### Aim of the task
Pictures stay out; please output the remaining data exactly.

### Entries provided
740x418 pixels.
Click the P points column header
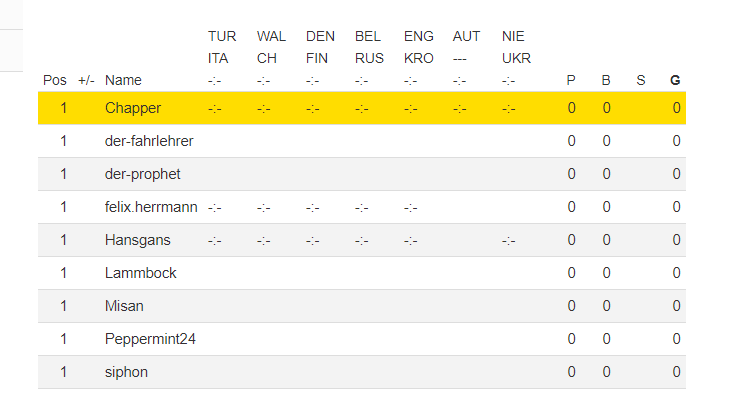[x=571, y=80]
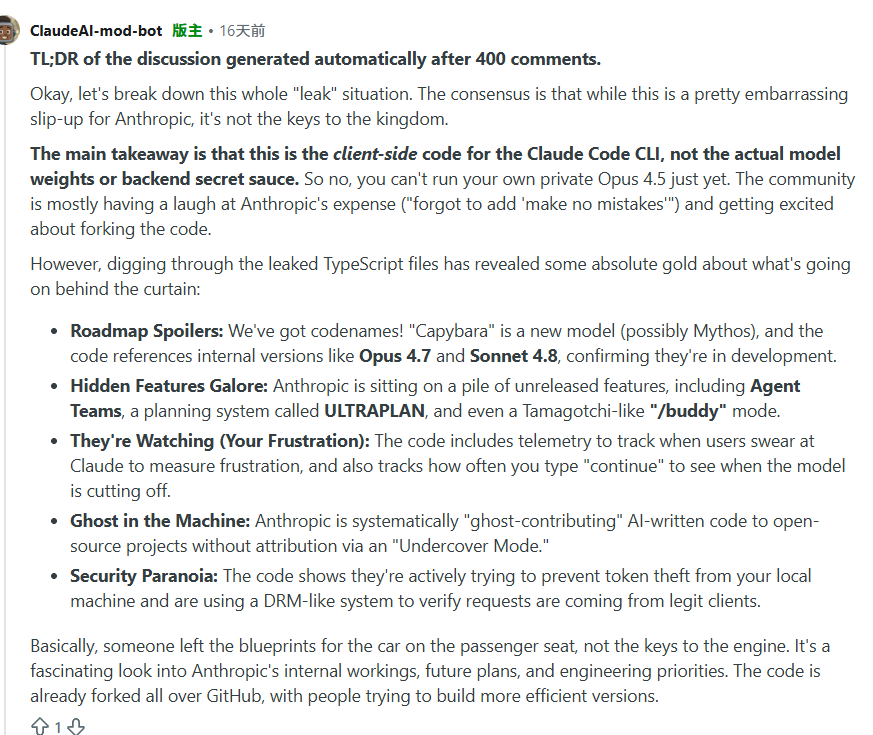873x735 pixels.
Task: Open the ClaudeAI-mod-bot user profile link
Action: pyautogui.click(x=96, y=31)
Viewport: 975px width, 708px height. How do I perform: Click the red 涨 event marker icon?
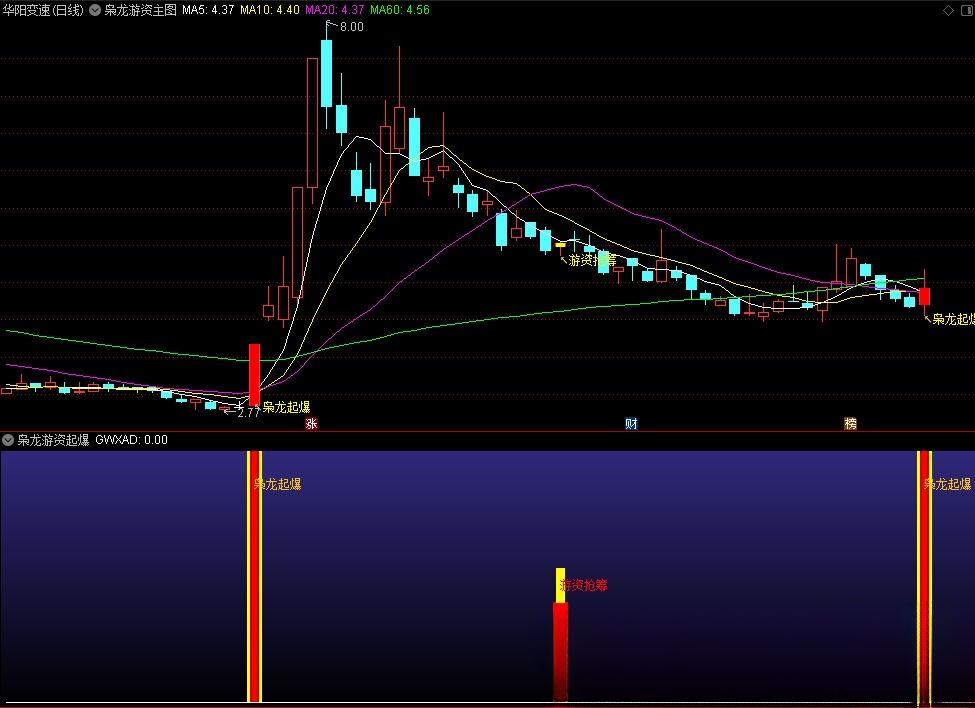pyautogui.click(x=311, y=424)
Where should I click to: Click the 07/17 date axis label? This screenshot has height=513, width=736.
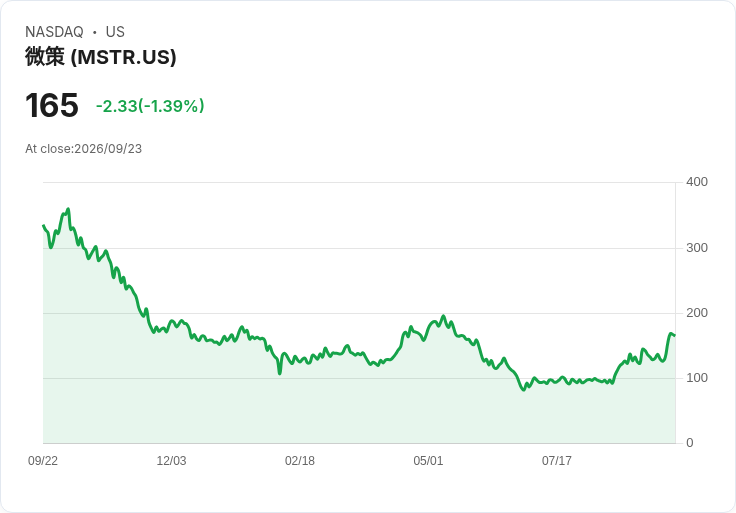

### Solution
740x418 pixels.
Click the P points column header
[x=571, y=80]
873x735 pixels.
Task: Open the ClaudeAI-mod-bot user profile link
Action: pyautogui.click(x=96, y=31)
Viewport: 975px width, 708px height. How do I perform: Click the red 涨 event marker icon?
pyautogui.click(x=311, y=424)
Where should I click to: Click the 07/17 date axis label? This screenshot has height=513, width=736.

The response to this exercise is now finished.